── TEKSTFRAGMENT ──
Wil de Vries
Onderstaand delen wij het verhaal van Wil de Vries met jullie. Wil groeide op in Rijswijk en heeft daar de oorlog meegemaakt.
Door: Pieter Trap
'Wij hadden het voor de oorlog heel goed: mijn vader was in dienst van koningin Wilhelmina. Verder vermaakte ik mij kostelijk samen met mijn dikke vrienden Jan en Rob Colijn (geen familie van de minister). Op hun verjaardagen werd ik de laatste jaren voor de oorlog steevast als enige getrakteerd op gebak.
Op 10 mei 1940 wekte mijn moeder mij: 'kom kijken, er vliegen vliegtuigen heel laag dicht bij'. Al gauw klonk het afweergeschut en zagen we vlak na elkaar 5 Junkers52 toestellen in brand vliegen. Ook zagen we parachutisten springen.
Na een paar dagen was de oorlog voorbij en daarmee was mijn vader zijn baan kwijt. Mijn moeder ging werken als nachtverpleegster. Na een dik jaar kreeg mijn vader een baan bij de distributiedienst. Omstreeks die tijd werd ik thuis opgewacht door mijn vrienden. Ze schreeuwden 'Oranjeklant' en rukten mijn tas uit mijn handen. Voortaan had ik deze schreeuwers elke ochtend als begeleiders op weg naar school. Daar zorgden ze met enkele andere N.S.B.-jongeren dat de Oranjeklant werd doodverklaard.
Tot zij niet langer meer naar de Koningin Wilhelmina School gingen, maar naar de Openbare School. Ik kon ze daarna makkelijk vermijden, want ze liepen te pronken met hun uniform van de Jeugdstorm (N.S.B.): mijn beste vrienden ...
───
── AANGELEVERDE GEGEVENS ──
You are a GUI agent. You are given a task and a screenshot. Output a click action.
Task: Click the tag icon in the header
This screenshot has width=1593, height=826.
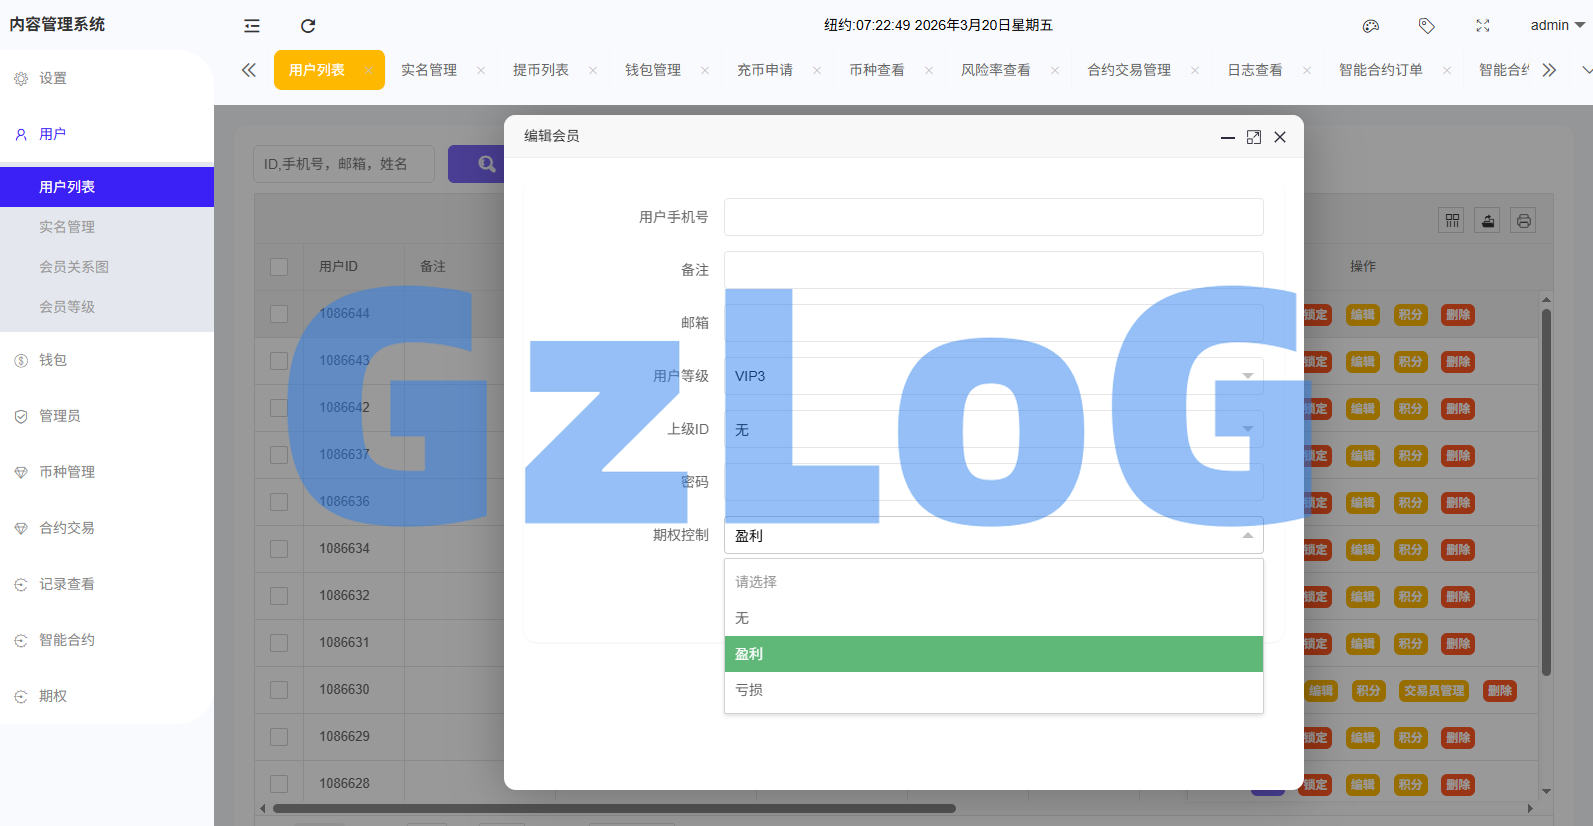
───
# GEGEVEN OPDRACHT:
Geef het vervolg op het oorlogsverhaal van Wil de Vries uit Rijswijk. De gegevens komen uit een andere bron dan de tekst.

# HET ANTWOORD:
In de zomervakantie van 1942 logeerde ik 4 weken bij een slager in Bolsward. Toen ik daarvan thuis kwam, wachtte mij een grote verrassing. 'Kijk nu eens wie er bij ons logeren!' Dat waren vader en moeder Lezer, met hun 4-jarige dochtertje Jettie: onze eerste onderduikers, Joden. Nadat zij een tijd lang met de Jodenster hadden rondgelopen durfden zij niet langer te blijven wonen in hun huis aan de overkant: Penninglaan 52, Rijswijk (Z-H). Een sinds kort bij hun inwonende Joodse dame kwam na ontwaken erachter dat de vogel gevlogen was. 's-nachts was het gezin de straat overgestoken met wat kostbaarheden, voor zover te dragen. De eerste tijd was er nog niets georganiseerd voor onderduikers.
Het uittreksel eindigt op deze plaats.